===== Material for the task =====

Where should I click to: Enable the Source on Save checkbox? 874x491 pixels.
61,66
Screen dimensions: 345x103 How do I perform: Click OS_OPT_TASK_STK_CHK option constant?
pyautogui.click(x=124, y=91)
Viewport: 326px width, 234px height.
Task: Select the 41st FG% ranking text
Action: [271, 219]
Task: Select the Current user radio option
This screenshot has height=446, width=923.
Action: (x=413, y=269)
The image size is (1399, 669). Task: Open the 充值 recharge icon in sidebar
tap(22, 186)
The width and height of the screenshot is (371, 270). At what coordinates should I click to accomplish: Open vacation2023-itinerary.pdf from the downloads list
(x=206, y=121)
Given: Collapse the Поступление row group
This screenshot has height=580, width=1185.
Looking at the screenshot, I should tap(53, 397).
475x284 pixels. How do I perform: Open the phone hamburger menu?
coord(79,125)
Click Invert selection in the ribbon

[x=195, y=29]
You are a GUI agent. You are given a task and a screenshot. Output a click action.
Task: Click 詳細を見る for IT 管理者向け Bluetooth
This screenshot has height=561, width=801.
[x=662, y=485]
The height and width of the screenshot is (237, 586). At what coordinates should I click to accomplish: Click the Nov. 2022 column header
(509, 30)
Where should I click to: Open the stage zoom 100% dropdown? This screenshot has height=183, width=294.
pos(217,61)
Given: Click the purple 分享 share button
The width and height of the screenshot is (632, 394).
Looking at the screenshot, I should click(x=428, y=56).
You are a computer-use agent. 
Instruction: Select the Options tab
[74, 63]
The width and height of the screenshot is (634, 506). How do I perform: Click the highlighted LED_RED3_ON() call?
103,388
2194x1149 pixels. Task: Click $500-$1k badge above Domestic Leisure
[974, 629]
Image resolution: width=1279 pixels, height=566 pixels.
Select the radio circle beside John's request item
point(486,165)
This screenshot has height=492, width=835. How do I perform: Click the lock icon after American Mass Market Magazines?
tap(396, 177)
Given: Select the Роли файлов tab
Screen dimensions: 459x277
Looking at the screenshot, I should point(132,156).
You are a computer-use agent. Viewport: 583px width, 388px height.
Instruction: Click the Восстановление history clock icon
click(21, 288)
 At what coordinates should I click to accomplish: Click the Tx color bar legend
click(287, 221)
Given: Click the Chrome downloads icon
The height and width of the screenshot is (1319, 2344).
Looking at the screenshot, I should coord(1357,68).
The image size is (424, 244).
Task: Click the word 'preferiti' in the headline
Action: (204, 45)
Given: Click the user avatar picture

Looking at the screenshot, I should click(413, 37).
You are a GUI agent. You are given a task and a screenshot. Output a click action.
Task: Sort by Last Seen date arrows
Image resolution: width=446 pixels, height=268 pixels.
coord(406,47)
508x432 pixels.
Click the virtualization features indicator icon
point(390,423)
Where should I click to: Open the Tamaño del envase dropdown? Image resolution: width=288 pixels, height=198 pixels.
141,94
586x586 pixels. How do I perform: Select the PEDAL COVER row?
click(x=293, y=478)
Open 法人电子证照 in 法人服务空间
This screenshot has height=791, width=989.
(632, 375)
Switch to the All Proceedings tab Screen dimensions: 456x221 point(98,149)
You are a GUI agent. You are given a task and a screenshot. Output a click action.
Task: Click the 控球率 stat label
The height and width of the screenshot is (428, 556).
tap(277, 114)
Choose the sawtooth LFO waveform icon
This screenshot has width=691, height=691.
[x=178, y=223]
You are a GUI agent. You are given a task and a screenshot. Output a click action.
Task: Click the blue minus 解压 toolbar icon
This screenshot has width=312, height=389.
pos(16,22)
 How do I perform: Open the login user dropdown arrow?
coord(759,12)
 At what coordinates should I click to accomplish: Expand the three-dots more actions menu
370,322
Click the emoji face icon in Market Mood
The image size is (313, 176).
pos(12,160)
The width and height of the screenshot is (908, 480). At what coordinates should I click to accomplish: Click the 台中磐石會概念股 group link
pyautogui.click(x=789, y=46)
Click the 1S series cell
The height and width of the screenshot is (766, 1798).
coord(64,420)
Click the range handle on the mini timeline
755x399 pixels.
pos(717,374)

=====

**Exercise description:** Among the lines above, list those that contain the word "computer".

**Reply to the exercise:**
You are a computer-use agent. 
You are a computer-use agent. Viewport: 583px width, 388px height.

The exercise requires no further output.